Coffee and Cigarettes : Enfilade d’espressos
Coffee and Cigarettes décevra peut-être un peu ceux qui attendaient un "vrai" nouveau Jim Jarmusch. Pour les autres, il est gage de plaisir assuré.
Ce prétendu long métrage est en fait une mosaïque de courts métrages inégaux ayant tous comme fil conducteur, vous l’aurez deviné, le café et les cigarettes.

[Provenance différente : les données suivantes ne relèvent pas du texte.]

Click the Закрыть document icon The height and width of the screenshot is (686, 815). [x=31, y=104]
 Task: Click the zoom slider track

Ce n’est peut-être pas un grand Jarmusch, mais nous retirons néanmoins un réel plaisir à retrouver l’univers absurde, déluré et tendre du cinéaste, ainsi que sa bande de copains (Tom Waits, Roberto Benigni, Alfred Molina, Iggy Pop et autres) qui semblent prendre leur pied autant que nous.
Presque tous les sketchs se déroulent dans un petit café ou un restaurant de quartier dont on ne voit rien d’autre que la table où sont assis les protagonistes et le décor immédiat qui les entoure. Quelques secondes suffisent pour établir rapidement l’atmosphère: un vieux juke-box, des fleurs en plastique, un mur en simili-bois, un divan blanc immaculé, etc. Grâce à une façon constante de cadrer, à une utilisation systématique d’une pellicule noir et blanc granuleuse (rappelez-vous Down By Law) et à des détails récurrents, comme les tables toujours en damier noir et blanc, le film se révèle d’une grande homogénéité.

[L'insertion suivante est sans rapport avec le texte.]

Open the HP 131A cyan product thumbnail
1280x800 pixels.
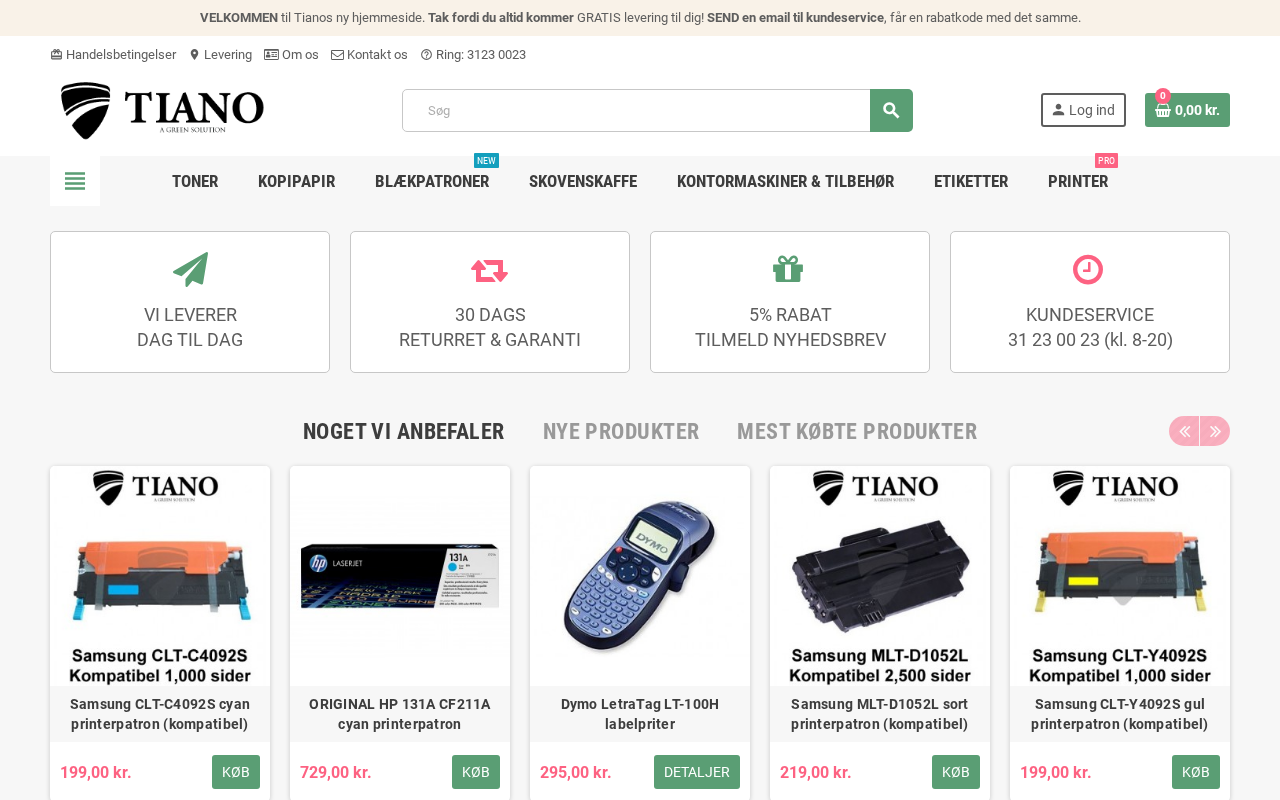(x=400, y=576)
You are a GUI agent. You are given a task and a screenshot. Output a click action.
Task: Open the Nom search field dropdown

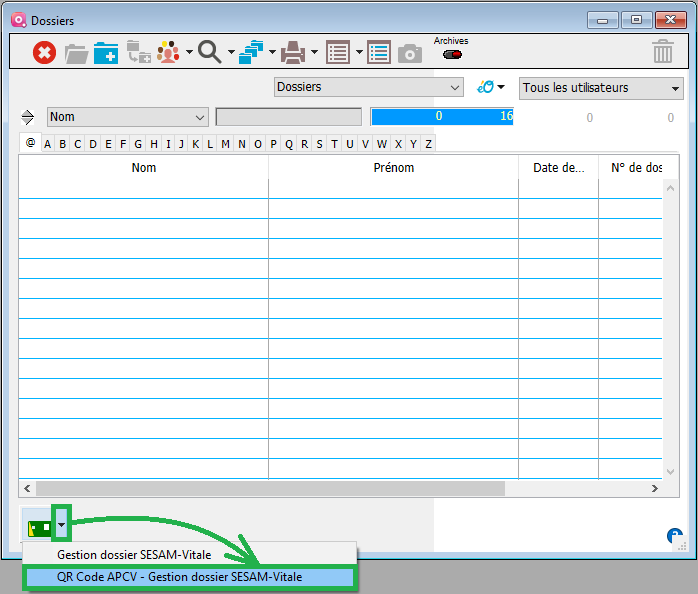pyautogui.click(x=127, y=117)
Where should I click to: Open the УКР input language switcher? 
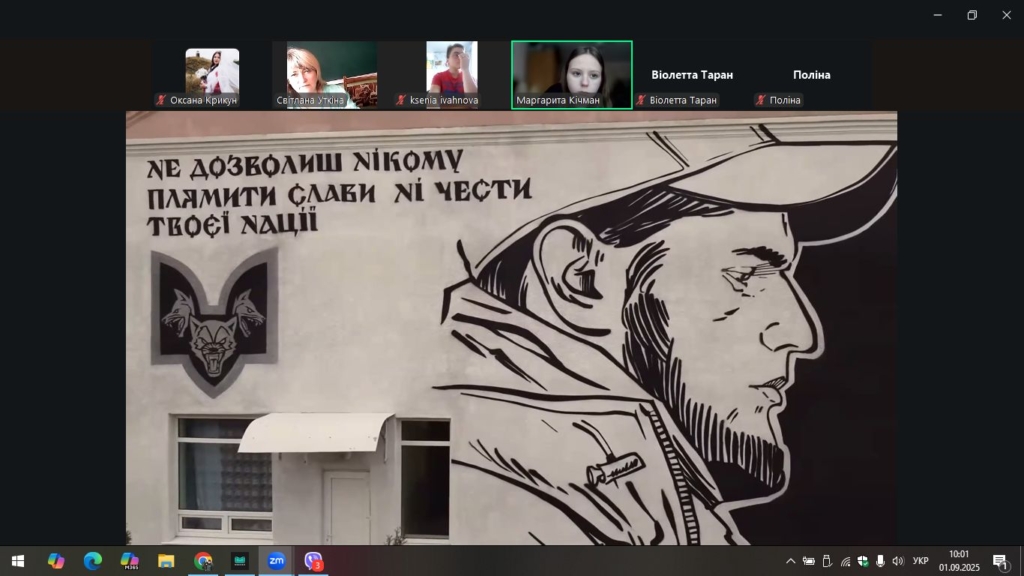click(x=920, y=561)
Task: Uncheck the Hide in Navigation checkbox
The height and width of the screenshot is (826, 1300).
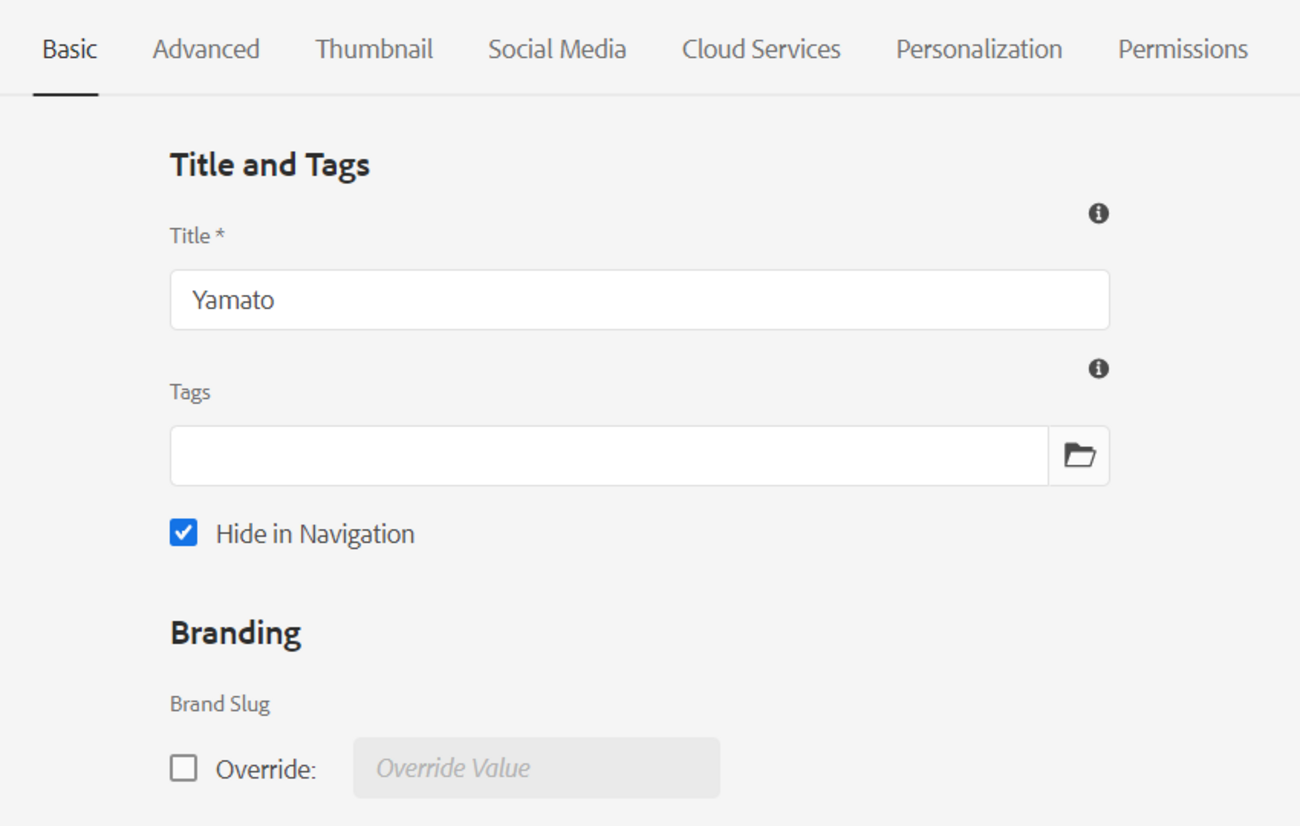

Chose étonnante lorsqu’on sait qu’il s’est construit sur plus de 15 ans. La première séquence a été tournée en 1986 pour l’émission de télévision Saturday Night Live; Roberto Benigni et Steven Wright y tiennent les rôles de deux personnages shootés aux espressos, complètement loufoques. Ce sketch désopilant, parmi les meilleurs, a été projeté dans de nombreux festivals. En 1989, alors que Jarmusch est à Memphis pour le tournage de Mystery Train, il crée la deuxième séquence avec Steve Buscemi et les jumeaux Cinqué Lee et Joie Lee (frère et sœur de Spike Lee). Dans un boui-boui crasseux, le serveur (Buscemi) tente de prouver aux jumeaux la véracité de sa théorie concernant Elvis: celui-ci avait un frère jumeau et c’est lui qui était gros et quétaine… En 1992, le cinéaste tourne en Californie le troisième sketch réunissant Tom Waits et Iggy Pop, qui jouent leur propre rôle avec une telle aisance qu’on les croirait en train d’improviser. Waits, musicien-docteur arrogant, et Pop, inoffensif et vulnérable chanteur, n’y ont rien à se dire et les silences deviennent de véritables bijoux d’absurdité réaliste. Ce segment a d’ailleurs remporté la Palme d’Or du meilleur court métrage au Festival de Cannes en 1993. Plus tard, deux autres séquences – plus faibles – sont tournées en un jour à New York. Puis, en 2003, Jarmusch complète son film en tournant six numéros dont nous retiendrons surtout celui, très drôle, que nous offre Bill Murray dans la peau d’un Bill Murray déchu, cruche de café à la main et tablier sale au cou.
À l’image de tous ces personnages qui défilent (notons également la présence de Jack et Meg White des White Stripes, ainsi que de GZA et RZA du Wu-Tang Clan), Coffee and Cigarettes ressemble à une courtepointe de petits films aussi étranges que charmants et témoigne de la capacité qu’a Jarmusch de faire naître la légèreté de situations parfois graves, sans cependant atteindre la profondeur de ses œuvres précédentes.